Des facteurs de risque spécifiques
Les auteurs recommandent aux praticiens d’interroger les patients sur les gestes auto-agressifs et/ou pensées suicidaires devant toute situation évocatrice de mal-être ; ils rappellent notamment que, contrairement aux idées reçues, cela n’augmente pas le risque de passage à l’acte.

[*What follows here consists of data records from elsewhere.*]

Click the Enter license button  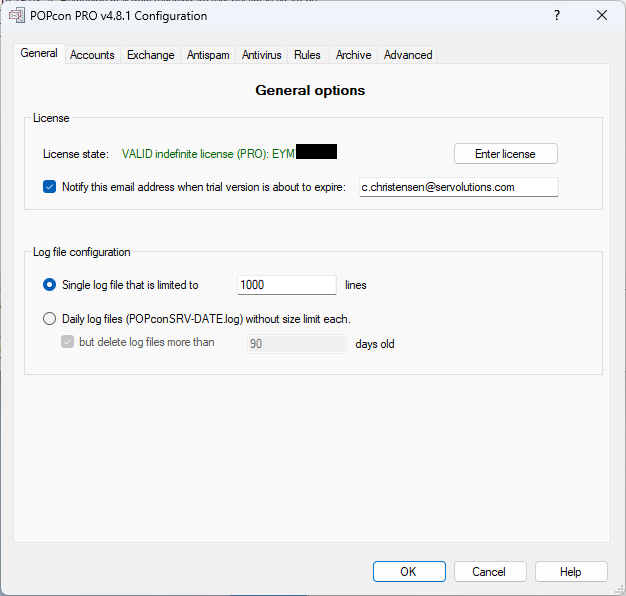pyautogui.click(x=505, y=154)
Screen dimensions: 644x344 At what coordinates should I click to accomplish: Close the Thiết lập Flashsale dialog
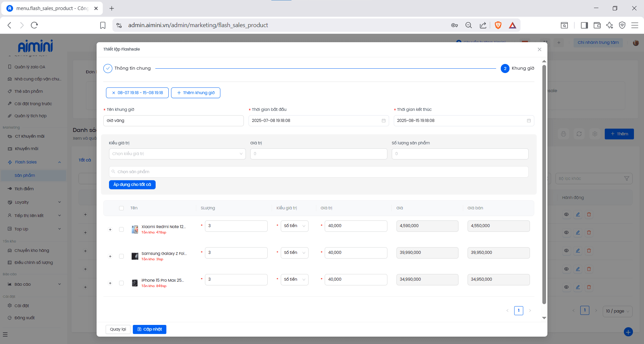point(539,50)
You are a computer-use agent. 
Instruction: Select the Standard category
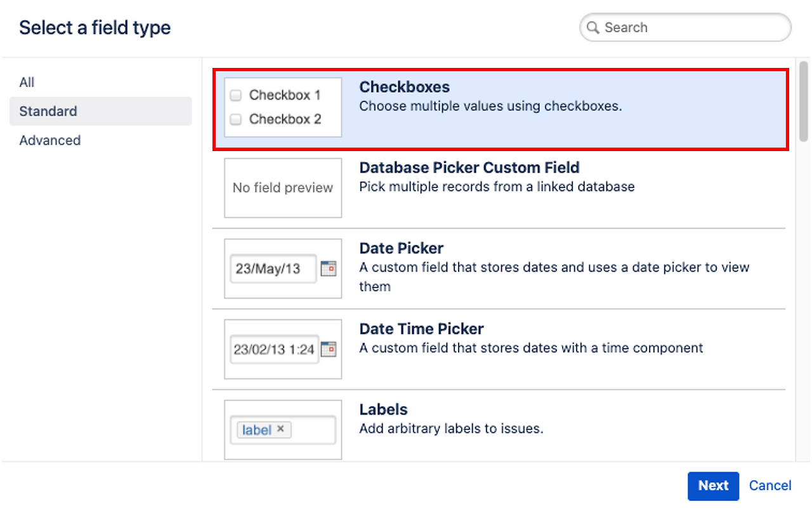(x=48, y=111)
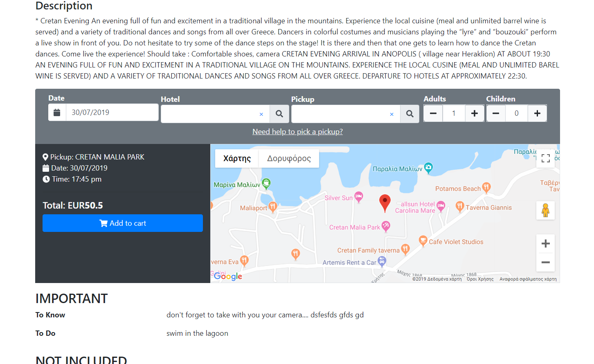
Task: Zoom out on the map
Action: coord(545,262)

Certains facteurs de risque appellent une vigilance particulière :
- pathologie ou mal-être psychiques en cours ;
- pathologies somatiques chroniques ;
- antécédents de gestes auto-agressifs ou pensées suicidaires ;
- consommation d’alcool ou substances illicites ;
- antécédents de maltraitance ;
- antécédents familiaux de suicide ; suicides dans l’entourage (amis…) ;
- événements tels que : séparation parentale, décès ou maladie mentale d’un proche ;
- environnement stressant : relations familiales conflictuelles ; à l’école ou université, pressions académiques, harcèlement, difficultés relationnelles ;
- présence de troubles du comportement alimentaire ;
- S’identifier comme une personne LGBTQIA+.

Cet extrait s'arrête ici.